AVAILABLE DATA:
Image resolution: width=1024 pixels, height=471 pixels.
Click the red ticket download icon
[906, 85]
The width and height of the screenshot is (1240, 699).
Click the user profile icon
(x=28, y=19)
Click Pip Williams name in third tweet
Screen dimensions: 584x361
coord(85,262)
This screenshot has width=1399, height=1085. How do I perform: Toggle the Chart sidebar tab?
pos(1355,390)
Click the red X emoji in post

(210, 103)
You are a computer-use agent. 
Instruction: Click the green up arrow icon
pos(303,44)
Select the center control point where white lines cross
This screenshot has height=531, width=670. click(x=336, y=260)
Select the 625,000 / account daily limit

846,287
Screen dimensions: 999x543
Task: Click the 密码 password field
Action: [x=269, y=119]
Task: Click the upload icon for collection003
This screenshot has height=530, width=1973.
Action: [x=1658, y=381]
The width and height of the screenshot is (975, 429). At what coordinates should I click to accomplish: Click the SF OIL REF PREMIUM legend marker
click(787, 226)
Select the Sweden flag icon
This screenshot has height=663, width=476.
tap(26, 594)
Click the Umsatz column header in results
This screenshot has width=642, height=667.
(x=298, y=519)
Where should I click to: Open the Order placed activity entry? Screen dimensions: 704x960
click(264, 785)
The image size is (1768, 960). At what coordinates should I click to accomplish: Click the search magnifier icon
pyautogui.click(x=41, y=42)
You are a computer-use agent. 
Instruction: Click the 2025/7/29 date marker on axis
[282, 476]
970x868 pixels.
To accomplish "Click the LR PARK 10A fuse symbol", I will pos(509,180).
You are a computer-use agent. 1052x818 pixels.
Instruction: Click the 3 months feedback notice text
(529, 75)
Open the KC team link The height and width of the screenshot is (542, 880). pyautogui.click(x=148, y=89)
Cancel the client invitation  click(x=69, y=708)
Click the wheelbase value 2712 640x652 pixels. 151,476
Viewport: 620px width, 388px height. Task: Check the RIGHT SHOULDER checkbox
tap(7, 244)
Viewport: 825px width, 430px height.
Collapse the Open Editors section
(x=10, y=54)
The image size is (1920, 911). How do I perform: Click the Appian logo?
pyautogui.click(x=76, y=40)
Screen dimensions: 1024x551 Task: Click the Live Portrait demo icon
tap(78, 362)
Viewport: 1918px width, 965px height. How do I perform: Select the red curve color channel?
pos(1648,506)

EXERCISE DIRECTIONS:
Please output the listing above exactly, every line included.

EXERCISE OUTPUT:
Image resolution: width=1024 pixels, height=471 pixels.
Click the red ticket download icon
[906, 85]
The width and height of the screenshot is (1240, 699).
Click the user profile icon
(x=28, y=19)
Click Pip Williams name in third tweet
Screen dimensions: 584x361
coord(85,262)
This screenshot has width=1399, height=1085. How do I perform: Toggle the Chart sidebar tab?
pos(1355,390)
Click the red X emoji in post

(210, 103)
You are a computer-use agent. 
Instruction: Click the green up arrow icon
pos(303,44)
Select the center control point where white lines cross
This screenshot has height=531, width=670. click(x=336, y=260)
Select the 625,000 / account daily limit

846,287
Screen dimensions: 999x543
Task: Click the 密码 password field
Action: [x=269, y=119]
Task: Click the upload icon for collection003
This screenshot has height=530, width=1973.
Action: [x=1658, y=381]
The width and height of the screenshot is (975, 429). At what coordinates should I click to accomplish: Click the SF OIL REF PREMIUM legend marker
click(787, 226)
Select the Sweden flag icon
This screenshot has height=663, width=476.
tap(26, 594)
Click the Umsatz column header in results
This screenshot has width=642, height=667.
(x=298, y=519)
Where should I click to: Open the Order placed activity entry? Screen dimensions: 704x960
click(264, 785)
The image size is (1768, 960). At what coordinates should I click to accomplish: Click the search magnifier icon
pyautogui.click(x=41, y=42)
You are a computer-use agent. 
Instruction: Click the 2025/7/29 date marker on axis
[282, 476]
970x868 pixels.
To accomplish "Click the LR PARK 10A fuse symbol", I will pos(509,180).
You are a computer-use agent. 1052x818 pixels.
Instruction: Click the 3 months feedback notice text
(529, 75)
Open the KC team link The height and width of the screenshot is (542, 880). pyautogui.click(x=148, y=89)
Cancel the client invitation  click(x=69, y=708)
Click the wheelbase value 2712 640x652 pixels. 151,476
Viewport: 620px width, 388px height. Task: Check the RIGHT SHOULDER checkbox
tap(7, 244)
Viewport: 825px width, 430px height.
Collapse the Open Editors section
(x=10, y=54)
The image size is (1920, 911). How do I perform: Click the Appian logo?
pyautogui.click(x=76, y=40)
Screen dimensions: 1024x551 Task: Click the Live Portrait demo icon
tap(78, 362)
Viewport: 1918px width, 965px height. How do I perform: Select the red curve color channel?
pos(1648,506)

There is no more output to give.